Wer kennt es nicht, das berühmte Liebeslied «Maria» aus Leonard Bernsteins Musical «West Side Story»? Eine Melodie zärtlich und heissblütig zugleich. Ein Text, der fast ausschliesslich auf den Namen der geliebten Maria gesungen wird.
Einmal gehört, ist dieser Song für immer in den Gehirnwindungen seines Publikums gespeichert. Leonard Bernstein – ein Verführer?
Musik für jedermann
Leonard Bernstein war es ein Anliegen, Musik als Ganzes zu begreifen. Er wuchs mit klassischer Musik auf, besuchte bereits als Kind Klavierunterricht. Doch Bernstein hatte auch immer ein Ohr für andere Musikstile. Und er hatte keine Hemmungen, diese in seine Kompositionen einzubauen.

### [BEREITGESTELLTES MATERIAL]

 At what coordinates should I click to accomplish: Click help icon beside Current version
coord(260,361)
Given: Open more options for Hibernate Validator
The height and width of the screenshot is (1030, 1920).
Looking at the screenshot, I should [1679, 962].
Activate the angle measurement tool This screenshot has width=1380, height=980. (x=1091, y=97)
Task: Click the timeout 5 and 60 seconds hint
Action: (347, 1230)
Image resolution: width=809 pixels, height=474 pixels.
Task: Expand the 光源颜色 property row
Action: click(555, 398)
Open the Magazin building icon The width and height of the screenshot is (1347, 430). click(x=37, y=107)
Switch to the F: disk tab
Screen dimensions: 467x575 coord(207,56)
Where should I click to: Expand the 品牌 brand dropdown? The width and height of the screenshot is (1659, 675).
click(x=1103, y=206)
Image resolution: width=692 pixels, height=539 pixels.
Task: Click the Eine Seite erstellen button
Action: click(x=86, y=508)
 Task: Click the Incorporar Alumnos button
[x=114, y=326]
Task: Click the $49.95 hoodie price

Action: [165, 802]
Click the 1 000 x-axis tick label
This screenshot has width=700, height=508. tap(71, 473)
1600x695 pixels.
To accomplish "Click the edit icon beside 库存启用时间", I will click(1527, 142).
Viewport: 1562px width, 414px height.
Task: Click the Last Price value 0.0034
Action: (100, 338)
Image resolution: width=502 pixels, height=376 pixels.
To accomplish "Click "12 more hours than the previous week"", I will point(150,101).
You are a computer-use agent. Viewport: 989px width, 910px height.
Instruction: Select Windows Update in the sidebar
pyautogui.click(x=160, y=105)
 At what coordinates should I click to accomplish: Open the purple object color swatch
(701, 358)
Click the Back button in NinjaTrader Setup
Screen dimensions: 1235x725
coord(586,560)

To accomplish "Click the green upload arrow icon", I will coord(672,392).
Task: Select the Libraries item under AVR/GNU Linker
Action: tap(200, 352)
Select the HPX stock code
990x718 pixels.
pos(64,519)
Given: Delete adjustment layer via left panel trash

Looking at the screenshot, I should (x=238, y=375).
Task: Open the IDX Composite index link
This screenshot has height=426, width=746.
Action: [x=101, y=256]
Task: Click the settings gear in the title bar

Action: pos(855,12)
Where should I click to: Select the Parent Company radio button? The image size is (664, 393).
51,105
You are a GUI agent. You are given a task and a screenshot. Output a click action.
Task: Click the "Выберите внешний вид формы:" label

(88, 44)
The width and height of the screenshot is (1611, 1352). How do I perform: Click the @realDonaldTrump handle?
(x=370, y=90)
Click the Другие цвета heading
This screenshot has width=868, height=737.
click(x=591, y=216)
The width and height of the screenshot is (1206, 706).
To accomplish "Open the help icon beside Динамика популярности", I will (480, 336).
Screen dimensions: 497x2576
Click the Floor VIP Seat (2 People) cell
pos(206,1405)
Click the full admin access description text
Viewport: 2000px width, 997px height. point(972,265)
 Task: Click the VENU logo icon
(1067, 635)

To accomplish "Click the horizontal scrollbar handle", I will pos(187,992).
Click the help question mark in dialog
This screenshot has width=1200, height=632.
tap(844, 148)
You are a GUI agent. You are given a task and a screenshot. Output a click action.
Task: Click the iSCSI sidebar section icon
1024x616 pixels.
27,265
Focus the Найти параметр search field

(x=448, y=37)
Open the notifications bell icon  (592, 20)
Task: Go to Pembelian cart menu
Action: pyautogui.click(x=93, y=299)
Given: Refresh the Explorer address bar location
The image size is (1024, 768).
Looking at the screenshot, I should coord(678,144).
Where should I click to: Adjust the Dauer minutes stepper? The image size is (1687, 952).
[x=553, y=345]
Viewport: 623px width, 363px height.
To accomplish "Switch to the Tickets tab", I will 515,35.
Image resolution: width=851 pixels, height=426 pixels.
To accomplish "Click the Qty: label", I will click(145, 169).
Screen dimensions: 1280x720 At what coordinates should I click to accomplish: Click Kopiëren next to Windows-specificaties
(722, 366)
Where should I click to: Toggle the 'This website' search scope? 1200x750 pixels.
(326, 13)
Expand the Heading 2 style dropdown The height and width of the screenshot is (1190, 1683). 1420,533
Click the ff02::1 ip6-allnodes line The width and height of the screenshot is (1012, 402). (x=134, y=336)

### [AUFGABE A]
Welchen Unterricht besuchte Leonard Bernstein laut dem Text über Bernstein bereits als Kind?
### [AUFGABE B]
Schreiben Sie den Text über Leonard Bernstein im Anschluss an seinen letzten Satz weiter.
Die Einträge haben mit dem Textauszug nichts zu tun.

### [ANTWORT A]
Er besuchte bereits als Kind Klavierunterricht.

### [ANTWORT B]
Sein Ziel? Musik für ein grosses Publikum und nicht bloss die Elite, die sich zu seiner Zeit hauptsächlich mit Klassik abgab. Er tat dies nicht des Erfolgs willen, sondern weil Bernstein an Musik als solche glaubte.
Talentiert und undiszipliniert
Bernstein kam vor 100 Jahren, am 25. August 1918, als Sohn jüdischer Einwanderer im US-Bundesstaat Massachusetts zur Welt.
Um seine Wurzeln in der alten Welt, genauer der Ukraine, zu betonen, bestand Bernstein auf eine gemässigte Amerikanisierung seines Namens: «Börnstein» sollte man ihn aussprechen, nicht «Börnstiin».
Als Student an der renommierten Harvard-Universität baute Bernstein drei Eigenschaften aus, die ihn sein ganzes Leben prägen sollten, schreibt sein Biograph Sven Oliver Müller: «seine Neugier, seine Brillanz – und seine Undiszipliniertheit».
Statt nur dem konservativen Musikunterricht zu folgen, studierte er folglich Literatur und Philosophie. Er inszenierte Musiktheaterstücke, schrieb für Zeitungen.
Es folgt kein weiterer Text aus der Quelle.